The Ongoing Impact of COVID-19 on Caregivers of Patients With Chronic Lymphocytic Leukemia

A recent study investigated the impact of COVID-19 on caregivers of patients with chronic lymphocytic leukemia (CLL). The study also aimed to identify what resources these caregivers need to better support themselves and the patients in their care (J Clin Med. 2023;12(4):1648. doi:10.3390/jcm12041648.)

The stressors for caregivers of patients with CLL were exacerbated by the COVID-19 pandemic because patients with CLL are at an increased risk of getting sick or dying from the virus. A previous study by Diliara Bagautdinova, PhD, University of Florida, Gainesville, FL, and colleagues found that during the early phase (or wave one) and prior to the vaccine period of the pandemic, CLL caregivers faced several challenges, including distress (e, fear and uncertainty), increased isolation from loved ones, and reduced access to in-person care opportunities. In their latest study, the researchers sought to identify how the COVID-19 pandemic continues to affect caregivers of patients with CLL during the post-vaccine phase and what kind of resources are still needed during the ongoing pandemic.  

Bagautdinova and colleagues drew from a larger mixed-methods study that consisted of two phases: an online survey and a semi-structured interview. The survey asked CLL caregivers about their experiences during the post-vaccine phase and included demographic items, validated scales to capture their psychosocial experiences and needs, as well as open-ended questions. During the in-depth, semi-structured interviews, which lasted an average of 76 minutes, a subset of spousal caregivers who responded to the survey were asked about their psychosocial experiences relating to CLL in general, and the impact of COVID-19 came up organically in the conversations. Additionally, probing questions were asked to further explore the continuing impact of the pandemic on the caregivers’ lives. The survey was disseminated between February 2022 and March 2022, and the interviews were conducted between April 2022 and May 2022.
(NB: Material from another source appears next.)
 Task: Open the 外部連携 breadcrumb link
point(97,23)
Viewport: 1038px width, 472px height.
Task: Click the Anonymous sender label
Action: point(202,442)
The researchers partnered with The Leukemia & Lymphoma Society and CLL Society, using their existing databases to send survey invitation emails to approximately 15,000 caregivers. To participate in the study, the candidates had to be a caregiver of a loved one living with CLL, 18 years or older, and currently residing in the US. For the interview, participants were required to be a spousal caregiver. A deductive and thematic analysis was conducted on both the survey open-ended responses and the interview transcripts using a constant comparative method approach.

A total of 575 caregivers in the age range from 18 to 63 (M = 47.66; SD = 10.32) responded to the survey. Of the respondents, 377 were women (65%) and 88% were in a married/domestic partnership. A majority of the participants identified as White (91%), had at least one child (79%), and were caring for a spouse (82%). The patients being cared for by the respondents had the following treatment experiences: 50% were currently in treatment, 24% had not yet started treatment, 20% had completed treatment and were in remission, 5% were about to start treatment, and 1% had elected to stop treatment but were not in remission.

For the open-ended survey responses, a total of 473 caregivers responded to the item that asked what “would have been helpful” to them during the pandemic, with 52% (n = 246) stating they needed information and access to resources in four categories: COVID-19 risk, vaccination, safety/precautionary measures, and monoclonal infusions.

Overall, the study found that the challenges experienced by CLL caregivers at the beginning of the COVID-19 pandemic have continued into the post-vaccine phase. In addition, the caregivers indicated new stressors, including having to cope with their loved one’s insufficient antibody response to the COVID-19 vaccine due to CLL, feeling “cautiously hopeful” about monoclonal antibody fusions, and dealing with unsupportive or skeptical individuals regarding the patient’s vulnerability to COVID-19. 

“Frontline family blood cancer caregivers in both the survey and interview studies described a ‘living hell’ in that they were overwhelmed with emotional distress characterized as living in chronic ‘fear’, ‘paranoia’, and ‘anxiety’ that their loved one with CLL would contract COVID-19,” wrote the authors.

The researchers acknowledged that the study had two main limitations. First, the majority of the participants identified as White and non-Hispanic. Although these demographics reflect statistics that CLL is more common among men and people who are White, they do not reflect the wider cultural diversity of the US and internationally. Second, most of the individuals in the interview portion of the study did not have children, which could have also impacted their experiences and perceptions.

Ultimately in the study, CLL caregivers expressed the need for ongoing, reliable information from COVID-19 experts about the vulnerability of patients with CLL to be widely disseminated to promote awareness on a societal level. Doing so would arm the caregivers with resources to help them with challenging conversations or confrontations with unsupportive family, friends, and other skeptical individuals, which can help them maintain social ties and support.